The task: Please print out every entry below, verbatim.

Task data:
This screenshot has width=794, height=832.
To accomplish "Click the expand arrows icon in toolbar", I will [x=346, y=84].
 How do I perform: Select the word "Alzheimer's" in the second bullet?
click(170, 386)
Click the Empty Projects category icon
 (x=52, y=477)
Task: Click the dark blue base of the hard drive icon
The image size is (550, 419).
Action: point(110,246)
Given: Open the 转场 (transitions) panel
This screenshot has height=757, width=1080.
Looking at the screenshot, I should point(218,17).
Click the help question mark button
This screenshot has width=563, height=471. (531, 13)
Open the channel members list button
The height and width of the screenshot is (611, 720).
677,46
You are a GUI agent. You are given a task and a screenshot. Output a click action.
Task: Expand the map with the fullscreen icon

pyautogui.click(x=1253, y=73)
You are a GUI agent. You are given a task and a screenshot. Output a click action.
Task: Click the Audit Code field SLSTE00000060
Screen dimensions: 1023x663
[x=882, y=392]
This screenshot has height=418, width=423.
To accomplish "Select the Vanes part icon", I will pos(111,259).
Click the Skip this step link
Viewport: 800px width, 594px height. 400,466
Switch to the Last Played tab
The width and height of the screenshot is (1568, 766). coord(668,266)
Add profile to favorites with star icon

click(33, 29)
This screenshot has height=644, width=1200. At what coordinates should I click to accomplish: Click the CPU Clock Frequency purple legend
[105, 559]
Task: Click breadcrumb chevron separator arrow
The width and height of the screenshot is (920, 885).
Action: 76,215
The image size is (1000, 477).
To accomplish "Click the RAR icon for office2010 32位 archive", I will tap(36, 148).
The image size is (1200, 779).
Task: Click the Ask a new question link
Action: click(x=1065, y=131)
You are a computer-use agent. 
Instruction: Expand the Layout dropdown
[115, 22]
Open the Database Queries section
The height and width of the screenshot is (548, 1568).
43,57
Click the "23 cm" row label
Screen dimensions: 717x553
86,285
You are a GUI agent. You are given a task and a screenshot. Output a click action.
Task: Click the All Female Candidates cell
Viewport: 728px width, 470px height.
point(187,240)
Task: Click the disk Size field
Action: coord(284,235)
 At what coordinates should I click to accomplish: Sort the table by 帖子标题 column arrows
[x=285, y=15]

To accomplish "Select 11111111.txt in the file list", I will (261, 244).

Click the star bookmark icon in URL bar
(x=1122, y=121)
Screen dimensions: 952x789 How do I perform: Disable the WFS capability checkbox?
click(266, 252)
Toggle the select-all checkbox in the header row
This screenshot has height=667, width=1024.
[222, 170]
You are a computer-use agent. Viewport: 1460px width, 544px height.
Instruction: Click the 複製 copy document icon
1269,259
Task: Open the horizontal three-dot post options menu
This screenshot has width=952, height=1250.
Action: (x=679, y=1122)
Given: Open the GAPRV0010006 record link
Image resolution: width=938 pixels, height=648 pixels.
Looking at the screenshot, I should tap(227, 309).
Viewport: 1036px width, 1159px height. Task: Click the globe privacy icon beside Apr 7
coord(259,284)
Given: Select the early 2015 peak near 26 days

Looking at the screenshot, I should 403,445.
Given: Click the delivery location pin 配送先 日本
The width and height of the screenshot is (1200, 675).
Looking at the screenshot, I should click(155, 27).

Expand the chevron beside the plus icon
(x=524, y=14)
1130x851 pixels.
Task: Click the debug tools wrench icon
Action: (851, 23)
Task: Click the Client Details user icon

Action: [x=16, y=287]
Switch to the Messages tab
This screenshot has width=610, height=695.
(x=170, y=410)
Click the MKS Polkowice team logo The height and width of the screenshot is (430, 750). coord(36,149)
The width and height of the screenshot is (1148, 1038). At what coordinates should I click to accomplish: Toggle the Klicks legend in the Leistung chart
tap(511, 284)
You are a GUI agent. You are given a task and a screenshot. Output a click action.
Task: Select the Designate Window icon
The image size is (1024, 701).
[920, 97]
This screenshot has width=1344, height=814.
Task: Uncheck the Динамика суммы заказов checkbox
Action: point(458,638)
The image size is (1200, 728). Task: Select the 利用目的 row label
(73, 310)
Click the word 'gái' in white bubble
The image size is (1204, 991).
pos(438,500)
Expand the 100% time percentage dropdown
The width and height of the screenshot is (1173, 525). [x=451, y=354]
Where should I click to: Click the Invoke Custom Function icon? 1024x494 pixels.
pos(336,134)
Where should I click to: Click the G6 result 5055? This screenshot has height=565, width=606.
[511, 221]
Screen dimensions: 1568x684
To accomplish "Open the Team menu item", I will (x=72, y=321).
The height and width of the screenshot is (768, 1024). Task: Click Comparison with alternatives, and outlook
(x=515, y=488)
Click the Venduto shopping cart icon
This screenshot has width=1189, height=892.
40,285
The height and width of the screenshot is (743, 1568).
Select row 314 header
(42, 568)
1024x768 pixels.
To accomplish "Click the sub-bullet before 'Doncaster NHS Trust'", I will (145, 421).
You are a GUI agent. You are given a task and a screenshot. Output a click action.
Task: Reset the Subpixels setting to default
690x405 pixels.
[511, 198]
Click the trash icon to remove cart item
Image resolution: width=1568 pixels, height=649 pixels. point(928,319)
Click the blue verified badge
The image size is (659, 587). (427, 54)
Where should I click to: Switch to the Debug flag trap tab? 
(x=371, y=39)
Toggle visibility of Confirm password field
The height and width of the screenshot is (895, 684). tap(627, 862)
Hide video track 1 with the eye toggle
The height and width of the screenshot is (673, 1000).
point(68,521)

Result:
This screenshot has width=794, height=832.
To accomplish "Click the expand arrows icon in toolbar", I will [x=346, y=84].
 How do I perform: Select the word "Alzheimer's" in the second bullet?
click(170, 386)
Click the Empty Projects category icon
 (x=52, y=477)
Task: Click the dark blue base of the hard drive icon
The image size is (550, 419).
Action: point(110,246)
Given: Open the 转场 (transitions) panel
This screenshot has height=757, width=1080.
Looking at the screenshot, I should point(218,17).
Click the help question mark button
This screenshot has width=563, height=471. (531, 13)
Open the channel members list button
The height and width of the screenshot is (611, 720).
677,46
You are a GUI agent. You are given a task and a screenshot. Output a click action.
Task: Expand the map with the fullscreen icon

pyautogui.click(x=1253, y=73)
You are a GUI agent. You are given a task and a screenshot. Output a click action.
Task: Click the Audit Code field SLSTE00000060
Screen dimensions: 1023x663
[x=882, y=392]
This screenshot has height=418, width=423.
To accomplish "Select the Vanes part icon", I will pos(111,259).
Click the Skip this step link
Viewport: 800px width, 594px height. 400,466
Switch to the Last Played tab
The width and height of the screenshot is (1568, 766). coord(668,266)
Add profile to favorites with star icon

click(33, 29)
This screenshot has height=644, width=1200. At what coordinates should I click to accomplish: Click the CPU Clock Frequency purple legend
[105, 559]
Task: Click breadcrumb chevron separator arrow
The width and height of the screenshot is (920, 885).
Action: 76,215
The image size is (1000, 477).
To accomplish "Click the RAR icon for office2010 32位 archive", I will tap(36, 148).
The image size is (1200, 779).
Task: Click the Ask a new question link
Action: click(x=1065, y=131)
You are a computer-use agent. 
Instruction: Expand the Layout dropdown
[115, 22]
Open the Database Queries section
The height and width of the screenshot is (548, 1568).
43,57
Click the "23 cm" row label
Screen dimensions: 717x553
86,285
You are a GUI agent. You are given a task and a screenshot. Output a click action.
Task: Click the All Female Candidates cell
Viewport: 728px width, 470px height.
point(187,240)
Task: Click the disk Size field
Action: coord(284,235)
 At what coordinates should I click to accomplish: Sort the table by 帖子标题 column arrows
[x=285, y=15]

To accomplish "Select 11111111.txt in the file list", I will (261, 244).

Click the star bookmark icon in URL bar
(x=1122, y=121)
Screen dimensions: 952x789 How do I perform: Disable the WFS capability checkbox?
click(266, 252)
Toggle the select-all checkbox in the header row
This screenshot has height=667, width=1024.
[222, 170]
You are a computer-use agent. Viewport: 1460px width, 544px height.
Instruction: Click the 複製 copy document icon
1269,259
Task: Open the horizontal three-dot post options menu
This screenshot has width=952, height=1250.
Action: (x=679, y=1122)
Given: Open the GAPRV0010006 record link
Image resolution: width=938 pixels, height=648 pixels.
Looking at the screenshot, I should tap(227, 309).
Viewport: 1036px width, 1159px height. Task: Click the globe privacy icon beside Apr 7
coord(259,284)
Given: Select the early 2015 peak near 26 days

Looking at the screenshot, I should 403,445.
Given: Click the delivery location pin 配送先 日本
The width and height of the screenshot is (1200, 675).
Looking at the screenshot, I should click(155, 27).

Expand the chevron beside the plus icon
(x=524, y=14)
1130x851 pixels.
Task: Click the debug tools wrench icon
Action: (851, 23)
Task: Click the Client Details user icon

Action: [x=16, y=287]
Switch to the Messages tab
This screenshot has width=610, height=695.
(x=170, y=410)
Click the MKS Polkowice team logo The height and width of the screenshot is (430, 750). coord(36,149)
The width and height of the screenshot is (1148, 1038). At what coordinates should I click to accomplish: Toggle the Klicks legend in the Leistung chart
tap(511, 284)
You are a GUI agent. You are given a task and a screenshot. Output a click action.
Task: Select the Designate Window icon
The image size is (1024, 701).
[920, 97]
This screenshot has width=1344, height=814.
Task: Uncheck the Динамика суммы заказов checkbox
Action: point(458,638)
The image size is (1200, 728). Task: Select the 利用目的 row label
(73, 310)
Click the word 'gái' in white bubble
The image size is (1204, 991).
pos(438,500)
Expand the 100% time percentage dropdown
The width and height of the screenshot is (1173, 525). [x=451, y=354]
Where should I click to: Click the Invoke Custom Function icon? 1024x494 pixels.
pos(336,134)
Where should I click to: Click the G6 result 5055? This screenshot has height=565, width=606.
[511, 221]
Screen dimensions: 1568x684
To accomplish "Open the Team menu item", I will (x=72, y=321).
The height and width of the screenshot is (768, 1024). Task: Click Comparison with alternatives, and outlook
(x=515, y=488)
Click the Venduto shopping cart icon
This screenshot has width=1189, height=892.
40,285
The height and width of the screenshot is (743, 1568).
Select row 314 header
(42, 568)
1024x768 pixels.
To accomplish "Click the sub-bullet before 'Doncaster NHS Trust'", I will (145, 421).
You are a GUI agent. You are given a task and a screenshot. Output a click action.
Task: Reset the Subpixels setting to default
690x405 pixels.
[511, 198]
Click the trash icon to remove cart item
Image resolution: width=1568 pixels, height=649 pixels. point(928,319)
Click the blue verified badge
The image size is (659, 587). (427, 54)
Where should I click to: Switch to the Debug flag trap tab? 
(x=371, y=39)
Toggle visibility of Confirm password field
The height and width of the screenshot is (895, 684). tap(627, 862)
Hide video track 1 with the eye toggle
The height and width of the screenshot is (673, 1000).
point(68,521)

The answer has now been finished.